BOARDING the ill-fated boat of asylum seekers in Indonesia last week, Ali Talash must have had a strange sense of deja vu.
Now lying injured in the Royal Perth Hospital, it was Mr Talash's second trip to Australia on an Indonesian boat.
In 1999, as the Taliban's control of Afghanistan tightened and the persecution of his Hazara community increased, Mr Talash said goodbye to his wife and children. He was taken by people smugglers through Pakistan and Iran, then flown to Malaysia and on to Indonesia, where he boarded a boat.
That boat was intercepted and he spent about a year in immigration detention before being granted a temporary protection visa. He moved to Auburn, in Sydney's south-west, and spent the next four years working as a tiler.
But as the war in Afghanistan progressed he became hopeful his country may have stabilised.
Mr Talash, who is in his 40s, was depressed and missing his wife and children, whom he could not see because the conditions of his visa meant he was not allowed to leave Australia.
So in 2003 he decided to go back to Afghanistan.
Mr Talash called a friend in Perth, Salman Rahmani, and told him of his decision.

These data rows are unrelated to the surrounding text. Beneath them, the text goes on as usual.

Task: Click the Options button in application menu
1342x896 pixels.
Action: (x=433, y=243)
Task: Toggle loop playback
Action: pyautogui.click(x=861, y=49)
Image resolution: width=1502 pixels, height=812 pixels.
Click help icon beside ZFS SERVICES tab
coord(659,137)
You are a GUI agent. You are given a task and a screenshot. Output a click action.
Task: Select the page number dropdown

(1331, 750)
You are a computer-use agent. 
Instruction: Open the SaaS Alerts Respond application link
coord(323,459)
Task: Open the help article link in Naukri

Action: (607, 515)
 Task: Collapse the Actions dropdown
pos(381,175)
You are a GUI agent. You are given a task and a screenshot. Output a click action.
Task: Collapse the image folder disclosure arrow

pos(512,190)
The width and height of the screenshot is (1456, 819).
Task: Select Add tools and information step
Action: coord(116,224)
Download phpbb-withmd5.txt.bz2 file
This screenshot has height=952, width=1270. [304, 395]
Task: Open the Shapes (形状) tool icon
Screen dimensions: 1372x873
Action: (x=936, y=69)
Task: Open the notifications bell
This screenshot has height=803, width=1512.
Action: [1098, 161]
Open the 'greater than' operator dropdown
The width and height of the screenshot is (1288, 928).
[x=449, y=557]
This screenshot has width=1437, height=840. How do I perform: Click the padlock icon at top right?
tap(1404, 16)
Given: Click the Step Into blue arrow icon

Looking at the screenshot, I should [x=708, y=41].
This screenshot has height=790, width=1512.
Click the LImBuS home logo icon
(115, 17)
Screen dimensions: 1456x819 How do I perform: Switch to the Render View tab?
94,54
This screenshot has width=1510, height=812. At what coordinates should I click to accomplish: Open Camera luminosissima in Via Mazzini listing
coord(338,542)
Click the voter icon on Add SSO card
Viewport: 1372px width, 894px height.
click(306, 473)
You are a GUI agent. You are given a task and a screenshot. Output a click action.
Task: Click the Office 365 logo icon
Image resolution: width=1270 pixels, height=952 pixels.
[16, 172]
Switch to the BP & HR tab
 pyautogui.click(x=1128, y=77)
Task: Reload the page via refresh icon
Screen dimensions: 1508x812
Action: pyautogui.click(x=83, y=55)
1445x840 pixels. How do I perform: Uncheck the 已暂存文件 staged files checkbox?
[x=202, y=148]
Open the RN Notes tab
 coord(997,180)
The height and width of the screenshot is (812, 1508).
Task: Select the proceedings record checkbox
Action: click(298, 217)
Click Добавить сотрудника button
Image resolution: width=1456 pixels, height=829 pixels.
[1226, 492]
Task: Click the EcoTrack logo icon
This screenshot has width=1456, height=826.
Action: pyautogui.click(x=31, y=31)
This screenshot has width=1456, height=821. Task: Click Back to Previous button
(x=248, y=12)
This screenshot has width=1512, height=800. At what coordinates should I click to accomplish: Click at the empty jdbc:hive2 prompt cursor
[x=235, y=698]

"I said, 'If you go maybe you will (get) killed' — but he said, 'It's been so long, I must see my family'," Mr Rahmani said.
"He said he couldn't sleep in the night, he was very worried about his children and after he went back to Afghanistan it was very bad.
"It's sad, because Ali Talash missed (his chance to get) a permanent visa. Everybody else, me, our friends, we got permanent visas and became citizens, but he went home. By now he would have been a citizen, it's very sad."
But when Mr Talash returned to Afghanistan he found it still a violent, chaotic place and decided to try to get his family to Australia.
Increasingly frustrated by the lack of help from Australian embassies in Afghanistan and Pakistan, earlier this year he decided to make a perilous return journey.
The boat carrying him and 48 other asylum seekers was intercepted by the Australian Navy, and before they reached the safety of Christmas Island, there was an explosion on board, knocking many of them into the water.
Mr Rahmani's son Jarajo Zirak, 20, has been going to Royal Perth Hospital every day since Friday, trying to get information about Mr Talash's condition.
Mr Talash's wife called Mr Zirak on Friday, scared her husband had died. So far, Mr Zirak has been able to tell only that Mr Talash is alive, with officials unwilling to give details.
"She called me and was crying and was worried," Mr Zirak said. "She called me last night and I said there was no news yet. For the first few days she called me every two hours."